> [Try it]
Line by line, reproduce exactly the beginning of the listing below, ending with the line that contains "Сервисы (93, 1101)" and adding nothing.
■ ■ ■ ■ ■
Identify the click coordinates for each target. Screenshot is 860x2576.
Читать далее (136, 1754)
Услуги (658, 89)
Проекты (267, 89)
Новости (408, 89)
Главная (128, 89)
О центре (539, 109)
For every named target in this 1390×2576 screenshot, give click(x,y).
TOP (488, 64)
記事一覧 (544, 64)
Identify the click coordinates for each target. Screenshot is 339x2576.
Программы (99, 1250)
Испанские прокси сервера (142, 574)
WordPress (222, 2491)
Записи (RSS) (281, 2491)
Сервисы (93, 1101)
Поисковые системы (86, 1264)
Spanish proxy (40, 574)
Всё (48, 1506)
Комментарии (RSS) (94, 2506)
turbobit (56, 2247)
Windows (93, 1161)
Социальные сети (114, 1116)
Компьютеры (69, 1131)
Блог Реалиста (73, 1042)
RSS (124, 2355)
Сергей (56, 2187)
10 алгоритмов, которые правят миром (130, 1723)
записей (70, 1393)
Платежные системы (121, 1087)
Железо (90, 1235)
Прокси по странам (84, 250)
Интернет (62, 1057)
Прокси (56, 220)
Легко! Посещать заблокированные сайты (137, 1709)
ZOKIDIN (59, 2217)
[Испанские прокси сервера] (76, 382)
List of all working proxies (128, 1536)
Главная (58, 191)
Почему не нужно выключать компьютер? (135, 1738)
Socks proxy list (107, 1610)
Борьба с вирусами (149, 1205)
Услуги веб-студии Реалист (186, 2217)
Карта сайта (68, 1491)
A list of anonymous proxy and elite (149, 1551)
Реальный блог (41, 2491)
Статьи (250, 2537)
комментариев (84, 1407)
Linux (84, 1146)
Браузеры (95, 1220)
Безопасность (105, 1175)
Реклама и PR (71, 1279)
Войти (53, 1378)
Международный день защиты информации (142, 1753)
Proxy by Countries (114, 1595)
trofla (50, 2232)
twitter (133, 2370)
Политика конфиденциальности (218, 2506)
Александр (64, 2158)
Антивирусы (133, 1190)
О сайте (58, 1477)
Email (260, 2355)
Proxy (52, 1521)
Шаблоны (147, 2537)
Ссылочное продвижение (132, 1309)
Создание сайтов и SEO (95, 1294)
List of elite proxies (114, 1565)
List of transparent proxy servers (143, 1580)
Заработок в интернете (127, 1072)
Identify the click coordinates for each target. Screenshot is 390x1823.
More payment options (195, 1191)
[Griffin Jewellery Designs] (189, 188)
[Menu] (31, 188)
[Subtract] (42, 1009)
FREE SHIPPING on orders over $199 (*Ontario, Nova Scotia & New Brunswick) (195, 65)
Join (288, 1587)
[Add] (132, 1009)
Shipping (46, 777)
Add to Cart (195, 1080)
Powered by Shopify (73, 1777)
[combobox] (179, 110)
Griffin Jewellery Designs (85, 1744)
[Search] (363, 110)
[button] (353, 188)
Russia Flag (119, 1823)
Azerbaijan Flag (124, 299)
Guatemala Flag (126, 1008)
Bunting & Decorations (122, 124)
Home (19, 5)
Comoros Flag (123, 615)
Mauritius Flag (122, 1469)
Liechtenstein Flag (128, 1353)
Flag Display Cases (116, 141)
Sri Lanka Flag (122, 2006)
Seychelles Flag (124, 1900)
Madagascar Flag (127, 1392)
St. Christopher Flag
■ ■ ■ ■ ■
> [Answer below]
Identify the click coordinates for each target. Screenshot is 860x2576.
Читать далее (136, 1754)
Услуги (658, 89)
Проекты (267, 89)
Новости (408, 89)
Главная (128, 89)
О центре (539, 109)
For every named target in this 1390×2576 screenshot, give click(x,y).
TOP (488, 64)
記事一覧 (544, 64)
Identify the click coordinates for each target. Screenshot is 339x2576.
Программы (99, 1250)
Испанские прокси сервера (142, 574)
WordPress (222, 2491)
Записи (RSS) (281, 2491)
Сервисы (93, 1101)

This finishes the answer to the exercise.